After making concessions to address concerns over the use of seller data, US retail giant Amazon may be able to settle two EU antitrust probes by the end of the year, two people familiar with the matter told Reuters.
If it manages to conclude the probes, Amazon escapes a fine of up to 10 percent of its annual global revenue.
In response to accusations of abuse of power to promote products and obtain an unfair advantage over competitors, Amazon offered to stop using seller data for its private label products and its own competing retail business in July.
Following a discussion with clients and competitors, the European Commission concluded that the initial concession required significant improvement.
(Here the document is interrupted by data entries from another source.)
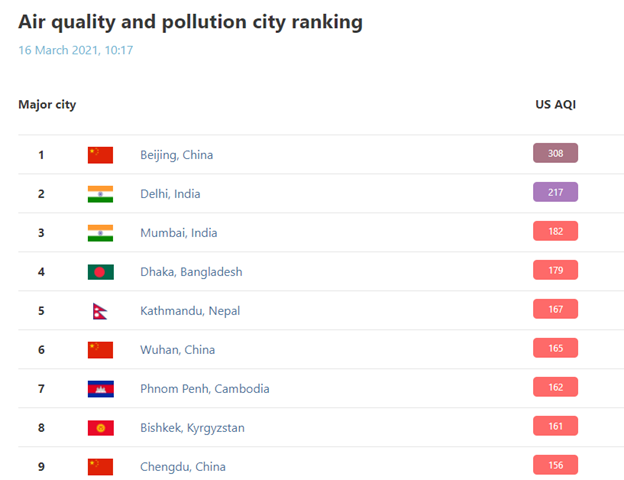
Task: Click the Cambodia flag icon
Action: [x=101, y=389]
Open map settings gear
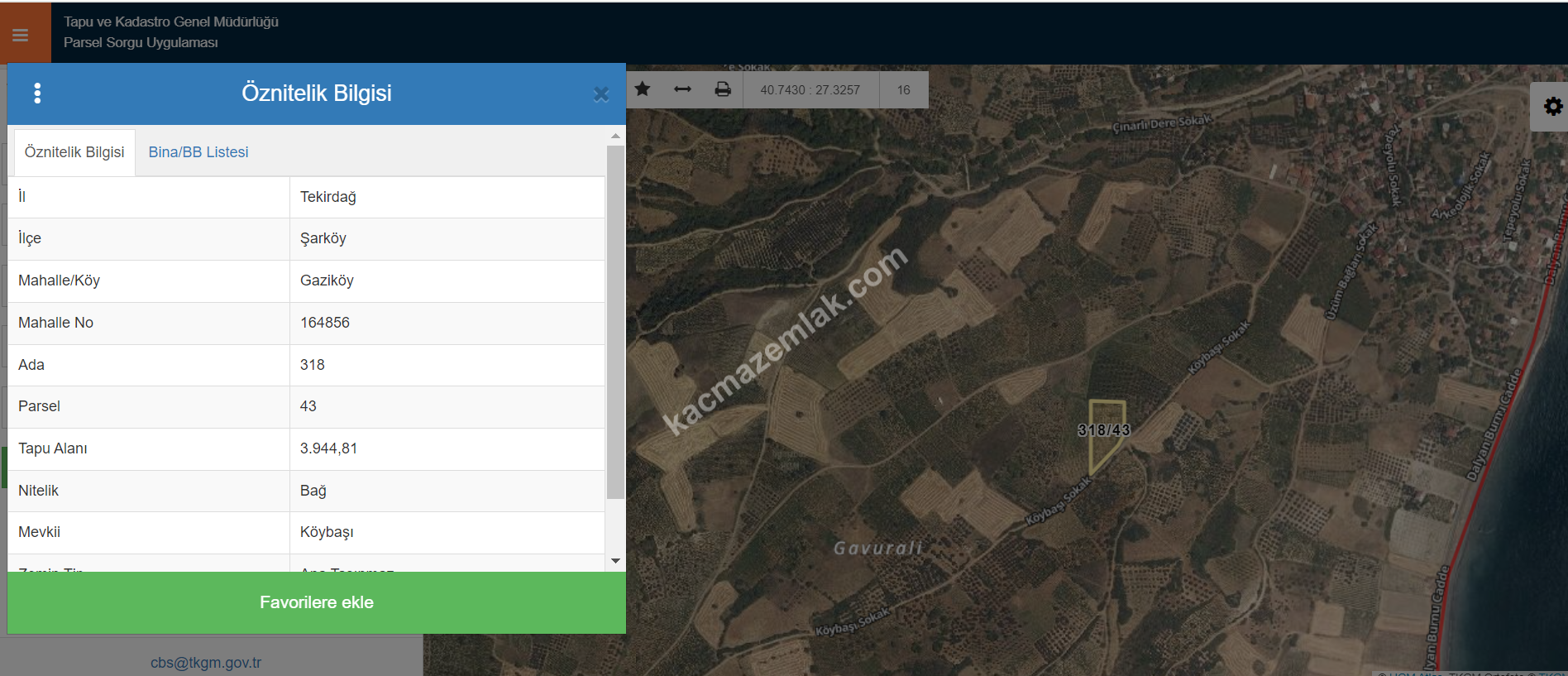The width and height of the screenshot is (1568, 676). [1552, 107]
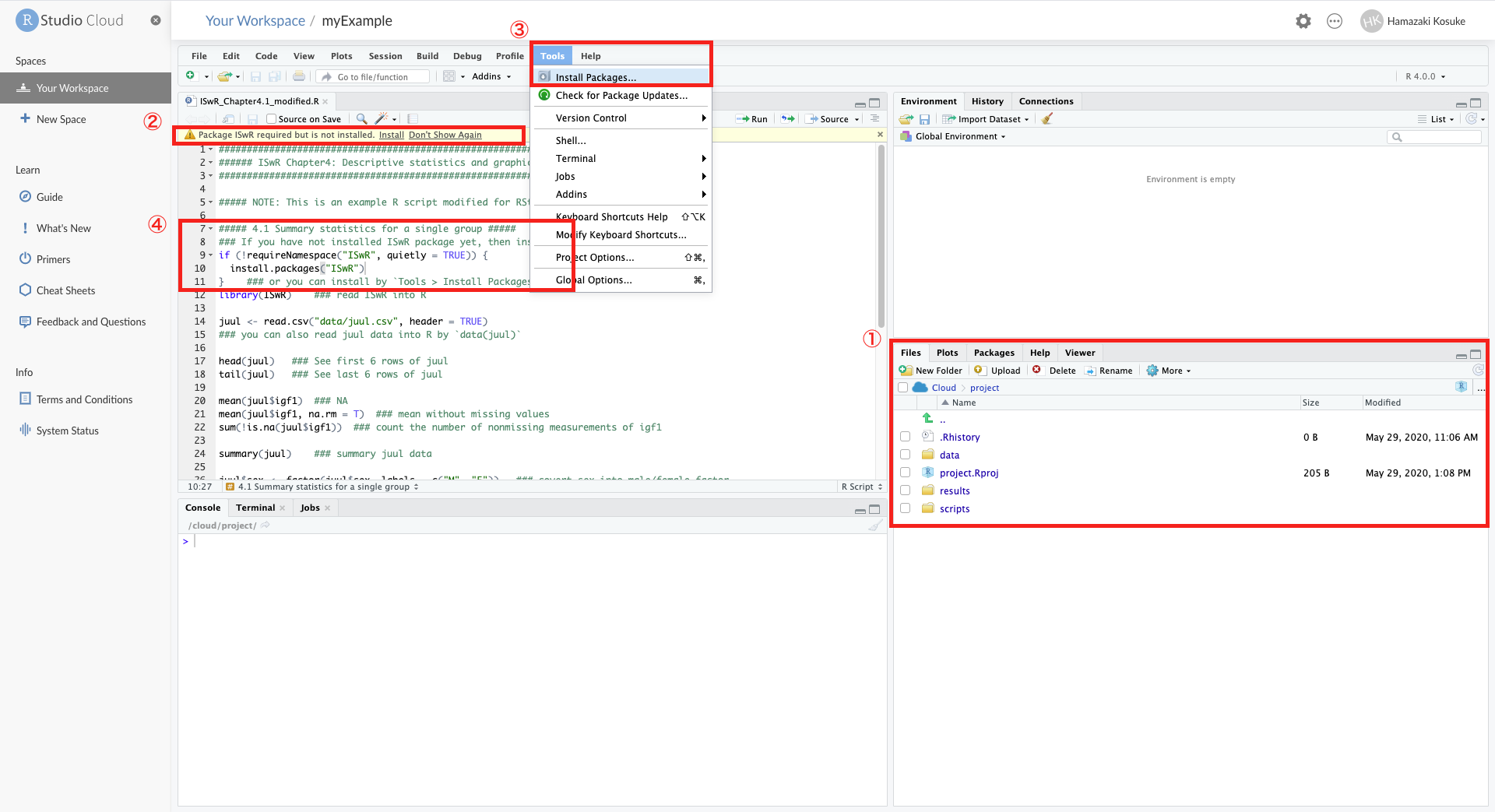Select Check for Package Updates from Tools menu
1495x812 pixels.
click(x=621, y=95)
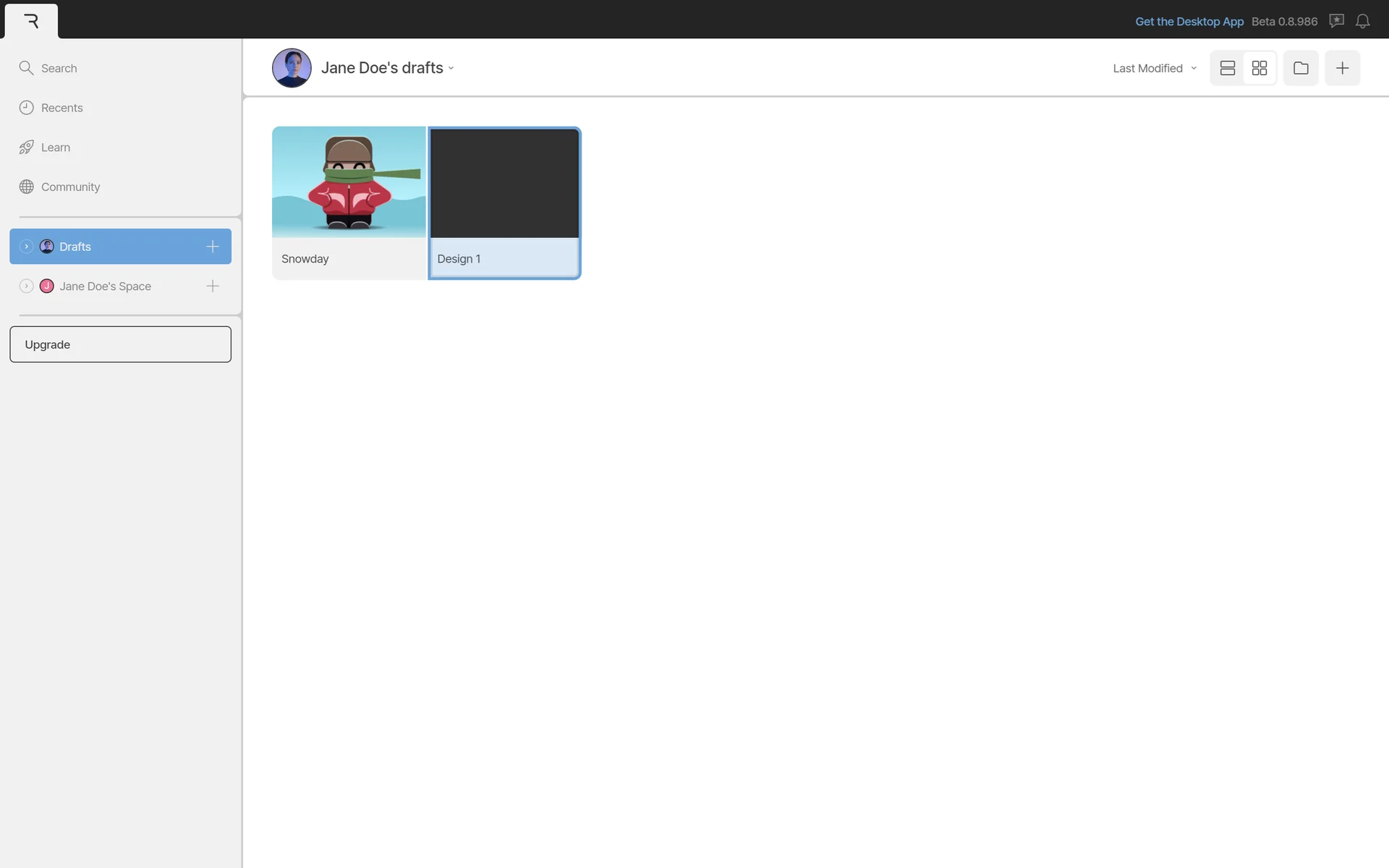Select the Snowday file thumbnail
This screenshot has width=1389, height=868.
click(x=349, y=182)
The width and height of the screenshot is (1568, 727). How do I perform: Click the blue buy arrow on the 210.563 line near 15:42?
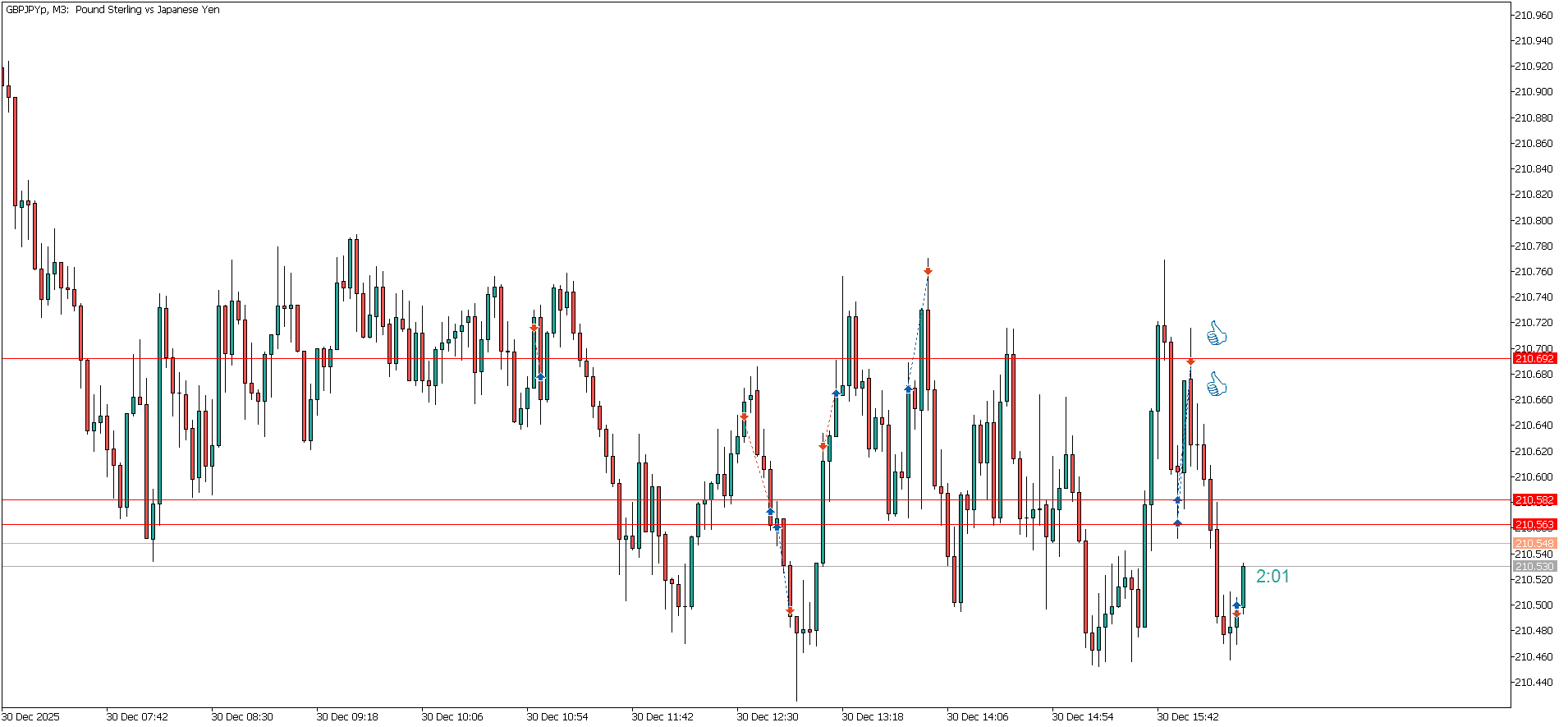tap(1177, 522)
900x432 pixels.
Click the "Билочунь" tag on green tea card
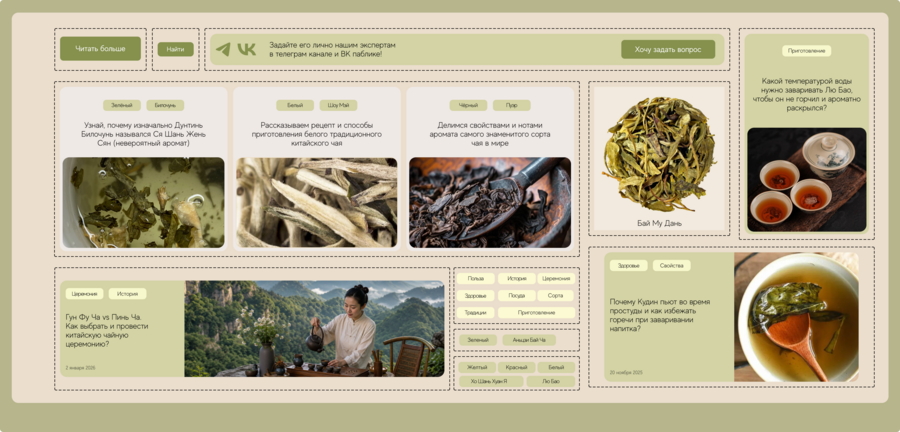[165, 106]
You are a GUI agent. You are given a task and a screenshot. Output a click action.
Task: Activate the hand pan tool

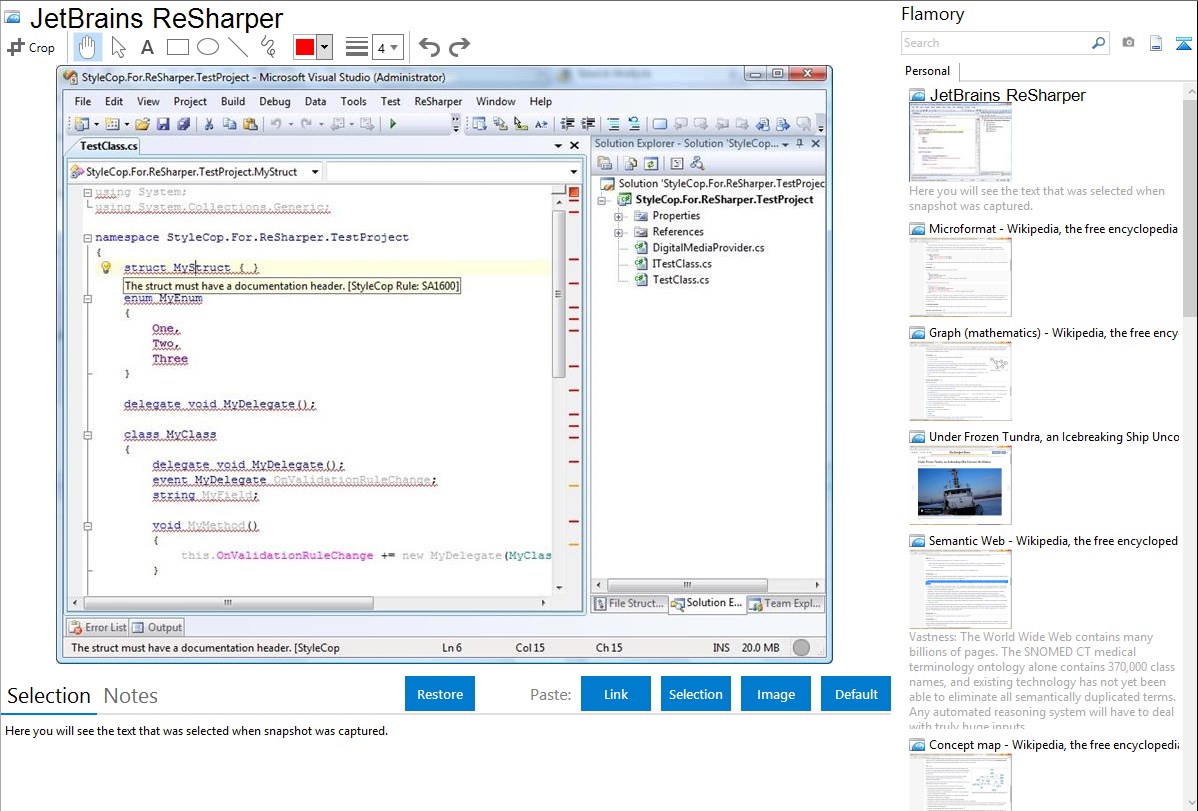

A person familiar with the matter recently told Reuters that Amazon has increased the range of data which it cannot use, adding that “it’s possible that an EU decision will come by the end of the year”.
The European Commission declined Reuters’ request for comment. Amazon responded by reinforcing that it had engaged constructively with the Commission to address their concerns.
Having suggested two solutions to EU concerns, Amazon is one step closer to concluding investigations into how it uses seller data and whether it unfairly favours its own products.
Aside from limiting the range of data it processes, Amazon suggested creating a second ‘buy box’ for rival products that substantially differ in price and delivery from the products in its existing buy box.
The buy box, which uses an algorithm to determine products recommended to users, is one of the reasons for the EU’s concerns. Amazon is accused of favouring its own products and the products of partners over the products of competitors.